Recuerdo
que un día, ser escritor pareció un camino predestinado, y por ello simple.
Además, yo era el único raro en kilómetros a la redonda que tenía tal idea
disparatada. Recuerdo que los demás hablaban de chicas y jugaban ping-pong
mientras yo me apartaba y sacaba libros de la biblioteca. No era una buena
biblioteca (diez libreros con manuales de odontología y uno de literatura),
pero toda conglomeración de libros ofrece algo; un pensamiento, una compañía,
una voz. La gente que me rodeaba no sabía qué hacer tras la preparatoria,
debatiéndose cual pájaros en alambrado entre comunicación, derecho o alguna
especie de ingeniería. Yo leí Las
muertas, La metamorfosis, Crimen y castigo, Rojo y negro… y nunca dudé de
lo que buscaba en mi vida.
Recuerdo también esas clases de inglés en que
ayudaba al profesor —un tipo afable de menos de 30 años, moreno y fornido,
llamado Iván— a corregir errores en clase. En más de una ocasión me preguntó las
palabras que no recordaba. Después tuve otra profesora, con la que no trabé
migas algunas: se llamaba Abigail, y creo que se sentía un poco incomoda
conmigo. Me sentaba en la última banca del salón y leía algo; de la biblioteca
o de mis libros propios. Cuando ella proponía algún ejercicio en equipo (normalmente
los hacía a modo de competencia), sólo me iba con los que estaban cerca. No
eran mi tipo de gente ni yo la de ellos, pero me aceptaban sin reclamos porque
sabían que conmigo allí tenían la victoria (y una paleta o un punto en el
examen) casi asegurados. Eso era injusto, pero por mí estaba bien. Me hacía sentir
grande y destacado.
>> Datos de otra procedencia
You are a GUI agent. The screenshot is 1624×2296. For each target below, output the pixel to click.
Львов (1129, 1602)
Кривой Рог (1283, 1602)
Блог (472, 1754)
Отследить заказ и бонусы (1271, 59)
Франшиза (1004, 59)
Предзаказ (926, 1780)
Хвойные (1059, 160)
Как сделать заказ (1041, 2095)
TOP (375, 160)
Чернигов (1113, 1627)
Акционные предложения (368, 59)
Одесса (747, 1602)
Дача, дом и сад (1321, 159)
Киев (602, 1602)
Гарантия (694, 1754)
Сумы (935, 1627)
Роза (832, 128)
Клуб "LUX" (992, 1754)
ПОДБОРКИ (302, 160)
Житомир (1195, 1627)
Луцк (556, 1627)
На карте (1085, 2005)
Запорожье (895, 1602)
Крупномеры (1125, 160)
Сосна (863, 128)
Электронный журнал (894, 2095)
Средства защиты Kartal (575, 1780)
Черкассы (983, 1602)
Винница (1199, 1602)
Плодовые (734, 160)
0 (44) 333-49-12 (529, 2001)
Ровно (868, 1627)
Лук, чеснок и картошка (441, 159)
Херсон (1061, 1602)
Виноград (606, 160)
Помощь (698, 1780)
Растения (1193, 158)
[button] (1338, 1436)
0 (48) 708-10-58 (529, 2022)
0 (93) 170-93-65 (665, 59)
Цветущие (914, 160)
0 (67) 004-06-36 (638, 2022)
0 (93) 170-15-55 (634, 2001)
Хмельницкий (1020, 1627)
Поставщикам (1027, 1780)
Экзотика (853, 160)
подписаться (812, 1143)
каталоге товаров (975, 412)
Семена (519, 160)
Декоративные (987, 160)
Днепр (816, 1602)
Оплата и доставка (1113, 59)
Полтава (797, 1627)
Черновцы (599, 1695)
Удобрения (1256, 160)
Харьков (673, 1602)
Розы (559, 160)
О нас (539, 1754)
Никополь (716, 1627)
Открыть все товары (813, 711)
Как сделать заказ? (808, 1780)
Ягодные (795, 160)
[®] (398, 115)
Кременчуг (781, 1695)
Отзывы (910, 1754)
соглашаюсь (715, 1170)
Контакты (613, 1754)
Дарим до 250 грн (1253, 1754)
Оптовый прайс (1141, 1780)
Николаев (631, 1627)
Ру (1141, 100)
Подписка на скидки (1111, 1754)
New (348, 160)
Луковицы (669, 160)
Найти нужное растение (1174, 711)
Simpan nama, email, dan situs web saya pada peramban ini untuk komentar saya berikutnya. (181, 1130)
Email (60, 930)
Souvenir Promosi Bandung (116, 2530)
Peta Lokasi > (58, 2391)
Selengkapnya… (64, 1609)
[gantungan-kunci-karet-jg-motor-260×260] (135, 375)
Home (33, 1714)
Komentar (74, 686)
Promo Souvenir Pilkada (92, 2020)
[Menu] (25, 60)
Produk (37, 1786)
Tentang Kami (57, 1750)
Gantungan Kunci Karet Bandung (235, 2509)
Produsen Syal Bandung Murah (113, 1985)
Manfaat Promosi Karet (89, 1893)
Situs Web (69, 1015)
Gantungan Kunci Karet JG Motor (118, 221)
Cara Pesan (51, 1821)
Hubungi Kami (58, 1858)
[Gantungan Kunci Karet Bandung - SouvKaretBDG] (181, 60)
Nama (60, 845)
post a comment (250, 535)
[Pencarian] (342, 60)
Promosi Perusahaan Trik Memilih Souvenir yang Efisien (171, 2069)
Me hacía sentir en primer lugar, después de pasar toda mi
existencia anterior —por no mencionar la mayoría de clases allí mismo, en
preparatoria— como un tipo solamente listo opacado por geniecillos. Nunca sentí
que fuera inferior a ellos, pero tampoco que valiera la pena intentar darles
alcance, y por tanto me resultaba ideal ese ambiente, en que podía ser el
primero sin hacer nada que estirara mis límites en absoluto. Yo leía y sabía
inglés avanzado; los demás podían saber cuánta matemática quisieran sin
amenazar mi mundo. Me había creado un nicho en donde estaba casi solo. Un
pequeño altar para mí mismo. Un paraíso intelectual en soledad. No sabía cuan estéril
y vana era esa comodidad.
Con el tiempo, algunas personas empezaron a
fijarse en mi “rareza,” y les gustó. Eso también estaba bien conmigo, mientras
no me perturbaran. Por supuesto, como el niño tonto que era, no supe impedir
que eso pasara cuando alguien lo intentó. La verdad es que tampoco quise, pero
esa es una historia para otro momento, o quizá para ninguno. El caso es que
desde ese momento tuve satélites, personas a quienes observar más de cerca. No
amigos, sólo personas. Me gustaba no-hablar con ellos: esto es observar sus
conversaciones con una cara plana; una mirada que les dejara ver lo encima que
estaba de tales diatribas superficiales. Me gustaba que me preguntaran cómo
pasar los exámenes de filosofía. No me usaban como su nerd de cabecera, sólo me
consultaban como se consulta a un gurú de la montaña. A veces sólo veían el
libro que tenía en las manos como si fuese un objeto de otro planeta. Me sentía
bien.
Fue por ese tiempo que comencé a escribir. De
nuevo, nadie más lo hacía, y tal soledad me motivaba y hacía que una luz
parpadeara dentro de mí, constante, aguda. No escribía bien, pero solía
completar lo que me proponía. Pasé todo un diciembre haciendo cuentos en un
cuaderno azul. Esos cuentos son En glacial
murmullo, La celda, y otro que abandoné por absurdo: trataba de una
invasión de seres —no plenamente alienígenas, sólo seres— que exterminaban a la
humanidad, atrapándolos y aventando sus cuerpos al mar. Recuerdo escribir una
parte de alguno de esos cuentos sin más luz que una luna perfecta y azul y
algunos fuegos artificiales en la distancia, en el árbol torcido y caribdisesco[1]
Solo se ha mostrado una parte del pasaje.